La identificación de la democracia con la justicia no es simplemente una práctica ontológica defendida por la mayoría de los teóricos políticos, sino que se ha convertido en una pauta cultural de la que se nutren las creencias de los pueblos. Tal vez uno de los aspectos más reiterados de la transformación política en el mundo durante los últimos cincuenta años ha sido el derrocamiento de los regímenes autoritarios y su sustitución obligada por modelos democráticos. Así como el socialismo fue un movimiento poderoso en la primera mitad del siglo XX (en 1950, un tercio de los pueblos del mundo vivían bajo sistemas que se describían a sí mismos y prioritariamente como socialistas), quizás fuera un error que aquellos dirigentes identificaran tal socialismo exhaustivamente con "todas las cosas buenas". Del mismo modo, la democracia (como modelo hegemónico contemporáneo) parece caer en el mismo error cuando los propios demócratas creemos ciegamente en identificarla con todo lo mejor.
Si dejamos a un lado el ethos y ponemos el foco en recabar y entender los datos de la realidad, en cuál es el propósito de las instituciones que creamos y en cómo se desarrolla su funcionamiento, quizás podamos darnos cuenta de que los mecanismos para su revisión continuada son los que pueden llegar a correlacionar la práctica con los ideales.

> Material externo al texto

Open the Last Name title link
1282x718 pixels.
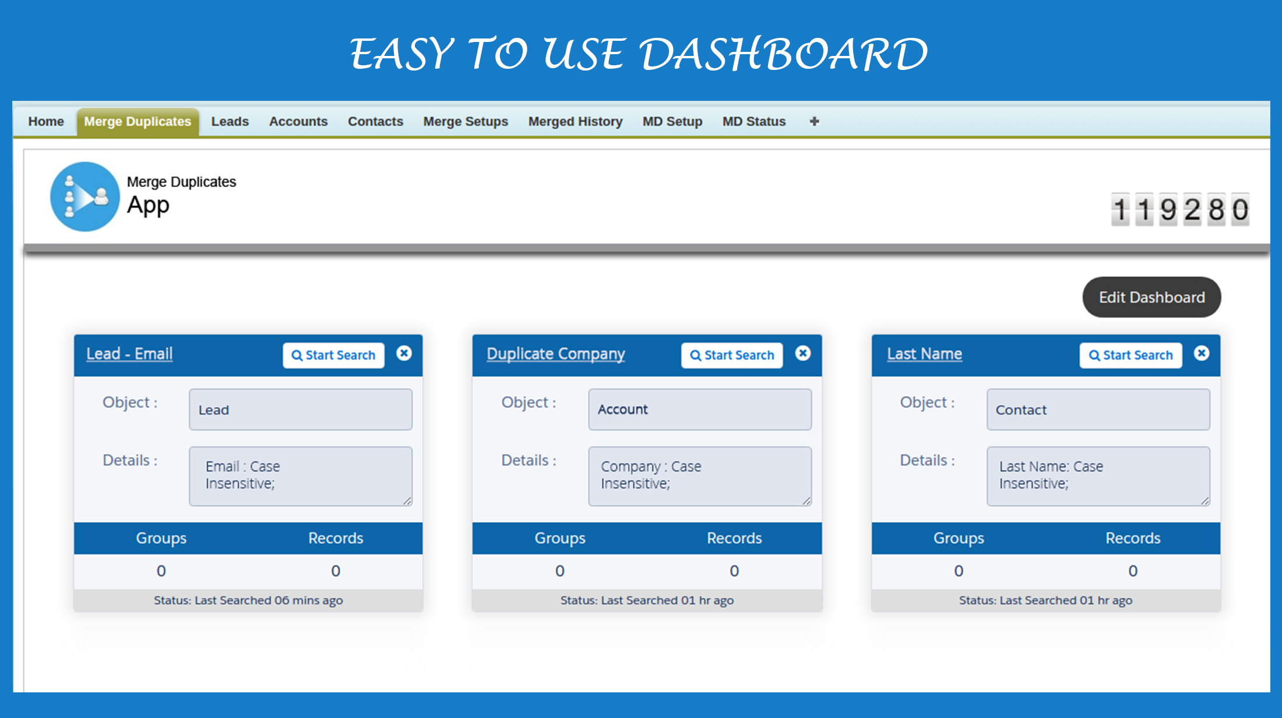click(924, 354)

El Suplemento que sugiero (entendido este como un intérprete legítimo de la realidad con la obligación de respetar la objetividad), para lograr que la Naturaleza (lo mejor de nosotros) coincida consigo misma, debe componerse de transformaciones reales dentro de los organismos y los artefactos que regulan la práctica social y política. Este argumento, si se traslada a la reproducción cultural, es tremendamente útil para impedir que nadie pueda manipular la razón y engañar, aunque por su propia naturaleza, la instauración inequívoca de este principio nos podría llevar a la otra orilla, y precipitar el abandono de posiciones utopistas en la sociedad.
Así que la coherencia obviamente tiene un precio, pero lo que sin duda hay que rechazar son las posiciones de aquellos que pretenden estar en los dos lados de la balanza, es decir, en la defensa de lo absoluto y universal al mismo tiempo que bien ocultan o procrastinan las posibilidades de reformar las instituciones, dificultando la igualdad, bien optan por violarlas ilegalmente por no servir a sus fines egoístas y particulares.